Hi My name is Scott, I'm 22 and have a 2 year old son to my ex partner. We have been separated about a 18 months I had access every second weekend from Friday to Sunday but that slowly faded and now she has been turning nasty and I have no access at all. I contacted lawyers and had letter after letter sent out and ignored.

I am at the stage now where this will need to go to court to resolve the issues and regain contact with my son but on talking to a few people about this I have heard a lot of stories about the whole court thing. People tell me that 9 times out of 10 if the mother does not want the father seeing the child the mother will tend to win the case one way or another,whether its done by telling untrue stories in court or any other way if the mother wants it the mother gets it.

I have also been told that if I do get access through court then it could go in and out of court for years every time anything happens that is out with the court ruling (or when the mother gets board or p**sed off and just wants a bit of drama or to cause me hassle)

I don't know if anyone here has gone through the court system to gain access to there child/children but it is something that worries me, can anyone share there court experiences? or offer ANY advice possible. My situation has been the same for so long and it is getting me down and very much effecting my life I don't want it to drag on any longer 🙁

Thanks
Scott

2 Replies
2 Replies
 actd
Registered
(@dadmod4)
Joined: 15 years ago

Illustrious Member
Posts: 11892

Hi Scott

Unfortunately, your situation is not uncommon, as I'm sure you realise reading the forum. There is no easy solution, and going to court is never a pleasant time whatever the outcome.

You will need to try mediation first, a court will expect you to have tried this first and if your ex refuses, then it puts her at a disadvantage when it then goes to court, but there's always the possibility that it might actually succeed.
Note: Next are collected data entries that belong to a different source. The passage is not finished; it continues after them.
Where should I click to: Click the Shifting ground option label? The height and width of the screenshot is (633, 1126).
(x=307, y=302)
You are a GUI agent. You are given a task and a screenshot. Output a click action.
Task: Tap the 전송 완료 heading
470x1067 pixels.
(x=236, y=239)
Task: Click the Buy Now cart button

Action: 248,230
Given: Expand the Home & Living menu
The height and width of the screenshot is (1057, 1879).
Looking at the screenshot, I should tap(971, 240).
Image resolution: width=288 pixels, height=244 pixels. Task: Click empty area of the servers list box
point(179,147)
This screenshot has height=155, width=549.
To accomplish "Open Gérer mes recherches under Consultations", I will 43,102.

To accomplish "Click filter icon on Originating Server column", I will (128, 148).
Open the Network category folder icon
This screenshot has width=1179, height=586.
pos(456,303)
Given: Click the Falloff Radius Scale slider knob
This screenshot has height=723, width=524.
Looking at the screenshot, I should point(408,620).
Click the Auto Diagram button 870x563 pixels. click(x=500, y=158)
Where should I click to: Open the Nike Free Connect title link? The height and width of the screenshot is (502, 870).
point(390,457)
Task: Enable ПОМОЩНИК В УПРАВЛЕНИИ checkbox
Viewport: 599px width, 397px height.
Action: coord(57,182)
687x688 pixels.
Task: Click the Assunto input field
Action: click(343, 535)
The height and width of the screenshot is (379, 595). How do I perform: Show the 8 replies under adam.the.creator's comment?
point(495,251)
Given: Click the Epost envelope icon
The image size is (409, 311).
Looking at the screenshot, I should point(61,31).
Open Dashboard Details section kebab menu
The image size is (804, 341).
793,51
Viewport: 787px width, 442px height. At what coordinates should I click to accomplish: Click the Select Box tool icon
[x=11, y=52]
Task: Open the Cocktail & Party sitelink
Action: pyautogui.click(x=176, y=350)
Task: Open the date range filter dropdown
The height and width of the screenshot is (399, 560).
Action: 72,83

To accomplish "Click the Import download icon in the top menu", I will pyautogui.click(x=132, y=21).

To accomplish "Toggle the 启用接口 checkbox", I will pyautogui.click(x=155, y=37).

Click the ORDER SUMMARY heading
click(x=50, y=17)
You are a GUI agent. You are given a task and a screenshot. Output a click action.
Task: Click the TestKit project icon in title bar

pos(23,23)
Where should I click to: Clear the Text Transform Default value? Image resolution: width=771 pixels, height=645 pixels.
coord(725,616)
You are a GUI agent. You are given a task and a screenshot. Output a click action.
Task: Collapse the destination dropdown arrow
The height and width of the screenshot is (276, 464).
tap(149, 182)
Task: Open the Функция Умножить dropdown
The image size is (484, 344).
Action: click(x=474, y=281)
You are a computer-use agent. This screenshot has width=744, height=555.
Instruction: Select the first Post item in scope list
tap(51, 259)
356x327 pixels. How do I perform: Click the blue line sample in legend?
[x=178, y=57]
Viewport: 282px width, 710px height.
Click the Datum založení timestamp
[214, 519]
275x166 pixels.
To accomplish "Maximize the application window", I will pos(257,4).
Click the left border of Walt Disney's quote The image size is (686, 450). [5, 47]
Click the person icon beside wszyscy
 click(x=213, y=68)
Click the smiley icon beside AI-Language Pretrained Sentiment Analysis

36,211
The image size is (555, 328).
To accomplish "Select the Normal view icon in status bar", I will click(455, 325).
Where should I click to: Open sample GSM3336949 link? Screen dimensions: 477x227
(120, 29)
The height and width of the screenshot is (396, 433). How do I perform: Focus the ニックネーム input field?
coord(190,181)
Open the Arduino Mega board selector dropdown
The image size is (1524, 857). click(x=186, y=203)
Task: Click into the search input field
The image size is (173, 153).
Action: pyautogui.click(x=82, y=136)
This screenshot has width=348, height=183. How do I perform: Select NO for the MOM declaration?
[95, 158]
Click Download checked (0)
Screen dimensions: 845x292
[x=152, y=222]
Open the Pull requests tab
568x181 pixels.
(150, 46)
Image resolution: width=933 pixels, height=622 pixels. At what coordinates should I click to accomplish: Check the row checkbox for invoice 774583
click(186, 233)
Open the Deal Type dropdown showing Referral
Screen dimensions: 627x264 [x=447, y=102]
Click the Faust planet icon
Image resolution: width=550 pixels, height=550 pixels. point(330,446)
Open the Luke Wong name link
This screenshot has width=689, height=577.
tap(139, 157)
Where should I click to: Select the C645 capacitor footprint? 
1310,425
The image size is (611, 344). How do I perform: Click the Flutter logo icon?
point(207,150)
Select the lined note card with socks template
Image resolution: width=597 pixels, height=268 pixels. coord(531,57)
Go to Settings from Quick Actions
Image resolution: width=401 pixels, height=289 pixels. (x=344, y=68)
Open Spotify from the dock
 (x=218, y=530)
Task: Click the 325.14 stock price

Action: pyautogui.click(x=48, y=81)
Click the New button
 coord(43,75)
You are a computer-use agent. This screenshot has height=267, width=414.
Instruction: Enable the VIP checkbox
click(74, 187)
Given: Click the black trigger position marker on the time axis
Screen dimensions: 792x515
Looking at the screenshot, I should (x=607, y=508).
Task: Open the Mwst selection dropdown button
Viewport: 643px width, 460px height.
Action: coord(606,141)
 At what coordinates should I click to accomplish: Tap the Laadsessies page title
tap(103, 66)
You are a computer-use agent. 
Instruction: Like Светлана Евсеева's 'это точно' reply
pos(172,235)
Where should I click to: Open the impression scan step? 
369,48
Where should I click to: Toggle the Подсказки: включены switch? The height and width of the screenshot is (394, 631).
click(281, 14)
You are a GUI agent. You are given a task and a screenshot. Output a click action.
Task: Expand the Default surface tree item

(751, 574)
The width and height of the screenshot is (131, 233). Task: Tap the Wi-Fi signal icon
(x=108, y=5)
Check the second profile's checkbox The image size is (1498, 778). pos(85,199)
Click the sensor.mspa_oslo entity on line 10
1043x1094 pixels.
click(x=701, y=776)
Generally, a court will always give access to the father unless the welfare or safety of the child(ren) is at risk. It is true that the resident parent (usually the mother) can make it awkward, and mess contact around, but having a contact order in place means that there is something to work from in order to get contact enforced. It will also show your son in later life that you were fighting to have contact, and your ex was the one preventing it - that will mean a lot to your son later on.

The bad news is that fighting for contact can cost a lot of money (tens of thousands is possible) - you need to get an idea of costs from your solicitor for both best case and worst case scenario (and even then, it can still go much higher) and then decide whether you want to use a solicitor or do it yourself - if you look through the forum, you will see that it can, and has been, done successfully, and you'll certainly get lots of help, advice and support on here.

Main thing though is not to give up.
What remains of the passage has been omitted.